Apple also happened to come out on top in our recent computer satisfaction survey of 10,000 Which? members. Apple received the highest customer scores, with 94% for desktops and 93% for laptops – way ahead of the competition.
Sony came second for laptops (72%) and third for desktop PCs (79%). Which American or Japanese brand came out in second spot for desktops? Actually, it’s the good old Brit brand Novatech that Sarah mentioned above, with a customer score of 80%.
Of course, since Microsoft makes computer software, not hardware, it didn’t feature. But it’s still dominating in the former space – a massive 86% of Which? members’ PCs run Windows.
Where home-grown brands have done well is in retail.
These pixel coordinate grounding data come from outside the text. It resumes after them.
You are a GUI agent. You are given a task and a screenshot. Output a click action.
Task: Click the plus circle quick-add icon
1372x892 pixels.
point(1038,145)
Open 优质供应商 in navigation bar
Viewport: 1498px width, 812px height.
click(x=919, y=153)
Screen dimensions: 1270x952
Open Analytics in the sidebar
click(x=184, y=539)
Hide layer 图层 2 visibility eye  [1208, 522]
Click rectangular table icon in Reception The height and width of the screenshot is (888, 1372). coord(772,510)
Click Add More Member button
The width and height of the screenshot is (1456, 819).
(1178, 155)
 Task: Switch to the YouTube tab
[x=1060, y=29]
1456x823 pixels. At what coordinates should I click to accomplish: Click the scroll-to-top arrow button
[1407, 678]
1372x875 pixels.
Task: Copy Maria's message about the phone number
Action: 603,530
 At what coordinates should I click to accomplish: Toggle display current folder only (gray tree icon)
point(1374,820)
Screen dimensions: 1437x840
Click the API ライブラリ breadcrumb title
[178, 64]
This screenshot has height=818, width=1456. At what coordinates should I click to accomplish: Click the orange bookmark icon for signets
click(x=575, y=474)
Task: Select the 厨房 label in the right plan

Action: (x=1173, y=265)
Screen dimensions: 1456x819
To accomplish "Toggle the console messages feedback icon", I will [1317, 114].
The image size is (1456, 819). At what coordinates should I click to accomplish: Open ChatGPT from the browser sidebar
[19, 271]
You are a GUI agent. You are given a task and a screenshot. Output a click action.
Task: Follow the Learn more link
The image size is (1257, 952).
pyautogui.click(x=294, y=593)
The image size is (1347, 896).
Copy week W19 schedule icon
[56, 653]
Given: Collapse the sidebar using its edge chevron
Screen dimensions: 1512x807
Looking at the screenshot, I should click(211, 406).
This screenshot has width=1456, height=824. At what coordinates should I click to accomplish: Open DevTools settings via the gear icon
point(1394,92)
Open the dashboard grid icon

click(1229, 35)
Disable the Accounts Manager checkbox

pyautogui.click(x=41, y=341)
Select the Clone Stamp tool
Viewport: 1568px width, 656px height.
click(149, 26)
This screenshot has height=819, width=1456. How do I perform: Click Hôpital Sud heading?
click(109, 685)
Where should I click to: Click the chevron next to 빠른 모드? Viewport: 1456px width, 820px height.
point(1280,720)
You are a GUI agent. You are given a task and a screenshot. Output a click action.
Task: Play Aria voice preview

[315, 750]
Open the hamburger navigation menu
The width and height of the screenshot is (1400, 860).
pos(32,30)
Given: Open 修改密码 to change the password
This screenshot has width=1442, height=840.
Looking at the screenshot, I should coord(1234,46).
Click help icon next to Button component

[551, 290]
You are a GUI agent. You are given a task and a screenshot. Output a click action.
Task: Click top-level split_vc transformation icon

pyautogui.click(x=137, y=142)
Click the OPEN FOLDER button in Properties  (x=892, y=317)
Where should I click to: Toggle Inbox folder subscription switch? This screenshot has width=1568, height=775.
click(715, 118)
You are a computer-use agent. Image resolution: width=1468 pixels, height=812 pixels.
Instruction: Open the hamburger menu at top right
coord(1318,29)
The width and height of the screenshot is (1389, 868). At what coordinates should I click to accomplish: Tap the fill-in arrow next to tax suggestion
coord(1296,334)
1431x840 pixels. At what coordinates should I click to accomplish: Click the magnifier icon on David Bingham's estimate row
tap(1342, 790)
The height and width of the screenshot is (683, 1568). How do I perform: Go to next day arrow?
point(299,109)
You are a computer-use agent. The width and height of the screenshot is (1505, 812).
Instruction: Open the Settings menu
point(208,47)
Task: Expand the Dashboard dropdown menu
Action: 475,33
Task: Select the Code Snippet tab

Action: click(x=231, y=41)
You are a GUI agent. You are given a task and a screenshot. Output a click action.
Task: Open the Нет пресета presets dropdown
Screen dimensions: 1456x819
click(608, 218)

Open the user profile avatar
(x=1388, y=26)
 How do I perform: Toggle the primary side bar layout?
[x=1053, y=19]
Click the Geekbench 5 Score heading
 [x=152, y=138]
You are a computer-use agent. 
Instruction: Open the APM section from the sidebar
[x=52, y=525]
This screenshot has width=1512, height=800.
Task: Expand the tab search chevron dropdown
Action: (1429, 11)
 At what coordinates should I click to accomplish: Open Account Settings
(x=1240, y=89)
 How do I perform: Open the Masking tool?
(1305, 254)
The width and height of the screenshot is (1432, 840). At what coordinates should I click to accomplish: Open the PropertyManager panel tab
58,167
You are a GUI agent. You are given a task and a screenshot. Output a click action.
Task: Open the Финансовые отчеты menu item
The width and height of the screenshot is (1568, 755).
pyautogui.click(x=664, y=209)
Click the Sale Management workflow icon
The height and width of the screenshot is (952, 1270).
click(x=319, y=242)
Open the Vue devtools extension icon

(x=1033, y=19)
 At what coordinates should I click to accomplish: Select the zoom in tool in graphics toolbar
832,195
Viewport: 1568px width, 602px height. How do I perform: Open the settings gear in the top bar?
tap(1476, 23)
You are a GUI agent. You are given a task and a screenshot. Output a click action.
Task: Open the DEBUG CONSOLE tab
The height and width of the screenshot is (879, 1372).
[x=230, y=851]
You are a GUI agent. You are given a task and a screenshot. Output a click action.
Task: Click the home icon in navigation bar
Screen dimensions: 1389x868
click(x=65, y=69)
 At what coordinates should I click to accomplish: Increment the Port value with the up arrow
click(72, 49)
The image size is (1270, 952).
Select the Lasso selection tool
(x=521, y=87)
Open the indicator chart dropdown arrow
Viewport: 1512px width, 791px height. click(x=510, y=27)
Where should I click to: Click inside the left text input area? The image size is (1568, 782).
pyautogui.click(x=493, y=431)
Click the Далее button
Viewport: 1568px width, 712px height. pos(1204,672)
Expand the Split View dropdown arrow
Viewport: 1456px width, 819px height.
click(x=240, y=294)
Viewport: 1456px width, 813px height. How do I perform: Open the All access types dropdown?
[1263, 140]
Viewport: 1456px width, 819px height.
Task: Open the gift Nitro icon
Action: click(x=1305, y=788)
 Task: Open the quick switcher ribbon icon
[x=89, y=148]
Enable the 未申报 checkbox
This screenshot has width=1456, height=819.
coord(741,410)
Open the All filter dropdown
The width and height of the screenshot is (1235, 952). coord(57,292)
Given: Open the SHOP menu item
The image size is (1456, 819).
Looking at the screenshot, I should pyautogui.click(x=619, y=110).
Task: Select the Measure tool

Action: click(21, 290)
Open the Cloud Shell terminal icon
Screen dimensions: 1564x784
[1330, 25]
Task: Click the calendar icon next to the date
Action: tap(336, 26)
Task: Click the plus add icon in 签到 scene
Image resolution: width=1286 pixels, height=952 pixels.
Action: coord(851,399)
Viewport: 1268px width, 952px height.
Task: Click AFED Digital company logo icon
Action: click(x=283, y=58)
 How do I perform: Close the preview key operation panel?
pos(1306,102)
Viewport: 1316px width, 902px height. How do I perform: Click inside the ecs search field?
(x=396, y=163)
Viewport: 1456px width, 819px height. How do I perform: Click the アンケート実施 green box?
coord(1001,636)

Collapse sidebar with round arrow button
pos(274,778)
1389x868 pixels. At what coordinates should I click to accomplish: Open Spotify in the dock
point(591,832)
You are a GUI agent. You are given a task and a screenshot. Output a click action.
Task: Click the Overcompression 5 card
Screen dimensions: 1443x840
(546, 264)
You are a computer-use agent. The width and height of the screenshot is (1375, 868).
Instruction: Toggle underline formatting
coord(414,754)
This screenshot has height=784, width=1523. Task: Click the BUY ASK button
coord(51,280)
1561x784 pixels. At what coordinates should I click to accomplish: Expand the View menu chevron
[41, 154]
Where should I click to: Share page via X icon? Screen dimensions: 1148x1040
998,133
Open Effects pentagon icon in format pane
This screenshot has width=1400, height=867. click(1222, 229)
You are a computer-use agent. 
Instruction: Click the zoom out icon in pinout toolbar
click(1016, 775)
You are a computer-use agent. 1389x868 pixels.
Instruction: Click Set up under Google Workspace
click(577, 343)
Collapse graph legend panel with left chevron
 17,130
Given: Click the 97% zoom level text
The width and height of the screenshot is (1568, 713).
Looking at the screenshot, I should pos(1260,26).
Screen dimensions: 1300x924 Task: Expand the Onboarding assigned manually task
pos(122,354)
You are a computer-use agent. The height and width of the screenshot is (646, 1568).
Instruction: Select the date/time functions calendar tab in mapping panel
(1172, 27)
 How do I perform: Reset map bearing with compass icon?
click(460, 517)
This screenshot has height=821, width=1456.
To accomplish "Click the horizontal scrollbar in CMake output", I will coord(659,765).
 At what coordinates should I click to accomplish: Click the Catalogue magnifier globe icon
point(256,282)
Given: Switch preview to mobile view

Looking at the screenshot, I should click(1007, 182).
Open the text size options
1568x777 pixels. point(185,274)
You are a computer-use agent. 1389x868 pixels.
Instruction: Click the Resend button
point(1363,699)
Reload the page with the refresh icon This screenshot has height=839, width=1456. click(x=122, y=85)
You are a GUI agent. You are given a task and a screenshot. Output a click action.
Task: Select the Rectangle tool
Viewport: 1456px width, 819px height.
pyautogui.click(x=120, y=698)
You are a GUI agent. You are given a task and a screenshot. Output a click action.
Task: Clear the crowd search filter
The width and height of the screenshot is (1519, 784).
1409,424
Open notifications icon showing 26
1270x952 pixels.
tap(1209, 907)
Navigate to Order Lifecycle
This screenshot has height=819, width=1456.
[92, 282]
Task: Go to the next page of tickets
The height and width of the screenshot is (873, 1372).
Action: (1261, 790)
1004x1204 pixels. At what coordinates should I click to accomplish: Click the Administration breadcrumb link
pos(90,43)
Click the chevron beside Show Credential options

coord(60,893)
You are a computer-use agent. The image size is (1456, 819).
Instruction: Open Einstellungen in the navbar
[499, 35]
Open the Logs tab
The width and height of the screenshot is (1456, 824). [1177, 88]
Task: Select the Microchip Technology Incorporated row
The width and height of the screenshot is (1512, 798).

Britons identified most with Marks & Spencer, Tesco and Sainsbury’s in the time capsule survey. Cadbury topped the survey’s food category, but it’s now owned by Kraft. Heinz and Kellogg’s took the other two food spots – both from the other side of the pond, despite being central to British kitchen cupboards.
The future of Apple
Anyway, back to technology. Brits are clearly Apple nuts, willing to spend huge dosh on iWares. However, Steve Jobs’ recent resignation as Apple CEO might impact the company’s dominance.
It’s been a long fight for Apple to top the tech brands, with Microsoft always being a step ahead. In 1996 Steve Jobs said: ‘The PC wars are over. Done. Microsoft won a long time ago’. Back then Apple was worth just $6 billion, compared to Microsoft’s $250 billion. But the tables have now turned – Apple surpassed Microsoft as the world’s biggest tech company in 2010.
Still, without Jobs at the helm, we’ll have to see how Apple performs in the future. Will it still be Briton’s most loved tech brand? I expect Apple will be in the hearts and minds of British consumers for a long time to come, and it’s unlikely we’ll ever see a UK tech company coming close to its reign.